How a collaboration metric can drive the right behaviour.
What defines a Partner’s success? Traditionally, billable hours. It’s quantifiable, easy to understand and lends itself to ranking or comparison. However, rewarding Partners based on this metric alone creates a competitive, individualistic environment with short-term thinking on success and financial gain.
If the metrics were widened, we could look at other important factors to define success and high performance, such as collaboration.
Research has proven that collaboration not only delivers increased revenue but also has a disproportionally high impact on performance. Collaboration is sometimes referred to as the ‘silent activity’ or ‘soft activity’ contributing to success because, historically at least, it’s been difficult to measure this type of activity.
Herbert Smith Freehills (“HSF”) have taken an innovative and highly successful approach to defining a collaboration metric. HSF implemented a new stream within their Partner reward model called Contribution to the Success of Others (“CSO”), and later worked with ObjectiveManager to build Collaboration Credit functionality, into ObjectiveManager’s software. HSF has been tracking collaboration credits for almost ten years, but it was through the seamless integration with ObjectiveManager that HSF was able to ensure collaboration runs throughout their strategic planning and performance appraisals within one unified system.

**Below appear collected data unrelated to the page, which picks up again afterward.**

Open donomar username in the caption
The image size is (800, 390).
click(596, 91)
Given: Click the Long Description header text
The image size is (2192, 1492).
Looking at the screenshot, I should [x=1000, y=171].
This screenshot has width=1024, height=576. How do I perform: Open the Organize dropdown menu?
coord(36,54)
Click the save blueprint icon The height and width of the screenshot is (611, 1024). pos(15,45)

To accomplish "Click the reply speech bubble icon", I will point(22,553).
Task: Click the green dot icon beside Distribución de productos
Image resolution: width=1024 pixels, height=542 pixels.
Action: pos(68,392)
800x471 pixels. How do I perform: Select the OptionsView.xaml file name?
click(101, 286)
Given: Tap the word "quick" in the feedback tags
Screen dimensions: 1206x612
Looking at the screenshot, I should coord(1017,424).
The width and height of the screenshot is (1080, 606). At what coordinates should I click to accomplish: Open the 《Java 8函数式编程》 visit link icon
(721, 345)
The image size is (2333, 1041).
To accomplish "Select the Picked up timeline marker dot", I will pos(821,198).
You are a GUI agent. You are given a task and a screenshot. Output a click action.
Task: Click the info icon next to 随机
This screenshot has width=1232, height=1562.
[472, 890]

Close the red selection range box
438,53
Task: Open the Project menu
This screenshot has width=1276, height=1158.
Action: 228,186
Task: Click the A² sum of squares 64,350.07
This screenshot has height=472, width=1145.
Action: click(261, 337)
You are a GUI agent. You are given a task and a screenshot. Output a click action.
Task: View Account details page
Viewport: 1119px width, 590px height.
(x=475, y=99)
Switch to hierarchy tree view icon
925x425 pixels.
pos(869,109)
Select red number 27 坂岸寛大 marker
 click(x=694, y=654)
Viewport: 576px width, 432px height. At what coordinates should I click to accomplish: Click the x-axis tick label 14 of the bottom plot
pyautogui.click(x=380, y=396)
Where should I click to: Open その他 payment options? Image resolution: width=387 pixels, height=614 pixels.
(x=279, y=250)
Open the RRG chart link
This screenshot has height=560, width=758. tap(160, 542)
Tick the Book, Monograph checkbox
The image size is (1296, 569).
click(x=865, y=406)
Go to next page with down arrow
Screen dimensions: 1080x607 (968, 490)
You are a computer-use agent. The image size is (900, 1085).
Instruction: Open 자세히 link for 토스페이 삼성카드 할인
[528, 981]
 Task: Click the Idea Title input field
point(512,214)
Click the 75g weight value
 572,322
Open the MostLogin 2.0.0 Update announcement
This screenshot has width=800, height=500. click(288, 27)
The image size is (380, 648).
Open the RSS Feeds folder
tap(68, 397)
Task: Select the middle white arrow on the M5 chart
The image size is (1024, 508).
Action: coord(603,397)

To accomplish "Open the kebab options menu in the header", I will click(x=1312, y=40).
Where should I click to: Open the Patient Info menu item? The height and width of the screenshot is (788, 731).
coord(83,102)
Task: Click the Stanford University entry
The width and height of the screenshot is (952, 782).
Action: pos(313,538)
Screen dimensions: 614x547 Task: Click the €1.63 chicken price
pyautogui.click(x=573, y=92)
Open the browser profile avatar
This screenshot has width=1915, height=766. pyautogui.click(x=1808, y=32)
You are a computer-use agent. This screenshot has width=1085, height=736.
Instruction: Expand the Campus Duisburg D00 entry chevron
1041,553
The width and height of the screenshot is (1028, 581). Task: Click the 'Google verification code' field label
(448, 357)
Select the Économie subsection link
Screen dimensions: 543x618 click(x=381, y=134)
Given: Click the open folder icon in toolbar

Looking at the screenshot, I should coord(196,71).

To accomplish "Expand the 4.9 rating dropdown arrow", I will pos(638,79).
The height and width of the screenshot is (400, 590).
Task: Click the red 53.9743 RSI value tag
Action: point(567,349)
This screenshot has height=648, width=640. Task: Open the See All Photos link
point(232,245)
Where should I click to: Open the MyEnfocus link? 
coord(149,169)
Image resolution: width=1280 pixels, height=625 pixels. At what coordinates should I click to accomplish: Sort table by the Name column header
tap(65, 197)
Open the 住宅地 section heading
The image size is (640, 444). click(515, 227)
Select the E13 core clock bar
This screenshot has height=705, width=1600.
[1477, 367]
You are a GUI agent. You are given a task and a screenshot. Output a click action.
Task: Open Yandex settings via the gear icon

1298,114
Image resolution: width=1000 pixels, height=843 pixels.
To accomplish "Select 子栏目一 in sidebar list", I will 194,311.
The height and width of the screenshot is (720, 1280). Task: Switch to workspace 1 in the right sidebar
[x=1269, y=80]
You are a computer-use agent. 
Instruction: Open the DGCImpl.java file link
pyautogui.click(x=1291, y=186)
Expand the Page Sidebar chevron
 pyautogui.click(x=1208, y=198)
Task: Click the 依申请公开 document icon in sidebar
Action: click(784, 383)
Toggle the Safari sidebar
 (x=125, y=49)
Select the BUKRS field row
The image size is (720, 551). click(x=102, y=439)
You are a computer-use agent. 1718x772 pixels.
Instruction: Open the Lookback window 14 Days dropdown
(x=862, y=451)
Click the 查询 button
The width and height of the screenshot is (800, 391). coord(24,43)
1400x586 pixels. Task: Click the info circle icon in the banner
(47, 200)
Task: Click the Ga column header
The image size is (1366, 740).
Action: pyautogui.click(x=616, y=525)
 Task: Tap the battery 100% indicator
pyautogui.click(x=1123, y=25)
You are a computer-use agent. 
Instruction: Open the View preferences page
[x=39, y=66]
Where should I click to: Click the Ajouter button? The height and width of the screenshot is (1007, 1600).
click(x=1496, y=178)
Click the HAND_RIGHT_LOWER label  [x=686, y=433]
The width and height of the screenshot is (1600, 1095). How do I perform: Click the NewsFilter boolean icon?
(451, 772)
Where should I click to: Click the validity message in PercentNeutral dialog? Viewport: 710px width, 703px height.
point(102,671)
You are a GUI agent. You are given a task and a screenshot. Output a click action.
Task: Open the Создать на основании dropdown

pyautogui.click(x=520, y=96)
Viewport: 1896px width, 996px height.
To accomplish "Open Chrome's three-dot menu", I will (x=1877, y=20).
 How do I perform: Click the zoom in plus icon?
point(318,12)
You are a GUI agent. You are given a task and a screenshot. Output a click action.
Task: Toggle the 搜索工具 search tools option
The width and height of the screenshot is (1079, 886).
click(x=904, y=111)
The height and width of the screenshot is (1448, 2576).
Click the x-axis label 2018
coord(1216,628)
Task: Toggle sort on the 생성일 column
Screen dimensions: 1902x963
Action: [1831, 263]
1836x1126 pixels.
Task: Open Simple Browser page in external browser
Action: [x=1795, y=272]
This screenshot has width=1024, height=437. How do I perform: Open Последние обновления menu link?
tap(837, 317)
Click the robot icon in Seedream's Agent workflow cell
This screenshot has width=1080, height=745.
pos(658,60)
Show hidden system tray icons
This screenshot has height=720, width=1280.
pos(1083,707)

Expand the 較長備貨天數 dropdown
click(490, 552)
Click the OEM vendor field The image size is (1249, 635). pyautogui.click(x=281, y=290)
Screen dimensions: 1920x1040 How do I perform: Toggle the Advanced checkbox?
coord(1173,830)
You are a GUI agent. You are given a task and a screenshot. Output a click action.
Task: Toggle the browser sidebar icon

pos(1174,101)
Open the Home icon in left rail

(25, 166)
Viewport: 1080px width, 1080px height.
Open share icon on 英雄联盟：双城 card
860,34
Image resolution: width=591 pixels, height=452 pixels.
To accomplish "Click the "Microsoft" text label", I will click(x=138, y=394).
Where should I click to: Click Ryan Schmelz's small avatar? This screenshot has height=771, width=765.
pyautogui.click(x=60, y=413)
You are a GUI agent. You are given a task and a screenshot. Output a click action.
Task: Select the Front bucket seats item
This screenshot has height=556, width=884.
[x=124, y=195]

The Collaboration Credit functionality allows firms to emphasise the importance of teamwork and collaboration. A typical Collaboration Credit survey takes approximately five minutes to complete. The survey asks Partners to allocate credits to others who have contributed to their success throughout the year. Partners also have the option to provide details about the specific actions that others have taken and what impact those actions had on their own practice.
The benefits of using a Collaboration Credit system, like HSF’s CSO program include:
Demonstrating Commitment | Firms often talk about the importance of collaboration but lack a concrete way to demonstrate this to Partners. Tracking credit is a concrete way to show collaboration is truly a priority.
Mapping collaboration | Track collaboration to see, for example, where there are reciprocal relationships or where collaboration is concentrated in certain practice groups or offices.
Accuracy | Asking recipients of support is typically more accurate than asking Partners to talk about how they’ve helped others.
Filling gaps in existing data | Partners don’t always track non-billable time like supporting a colleague, and origination credit doesn’t necessarily reflect introductions made to a wider network of contacts at an existing client.
Integrating Laterals | Heidi Gardner’s research shows that laterals need to work on incumbent client accounts and with a number of long-term Partners within their first year to minimise the risk of departure and maximise their chance of success. Tracking collaboration credit can provide valuable data and serve as an audit tool for lateral integration.
Incentivising the right behaviour | By rewarding lawyers based on metrics beyond billables, you encourage collaborative behaviour that delivers better client service and wins more complex work, both of which result in higher revenue and greater profitability.
HSF has just completed their first annual CSO credit allocation within ObjectiveManager and over 80% of participants allocated credits to colleagues. The high number of respondents demonstrates the commitment HSF has to achieving a high performing, integrated workplace where success is as much about how you develop work as it is about how much work you win.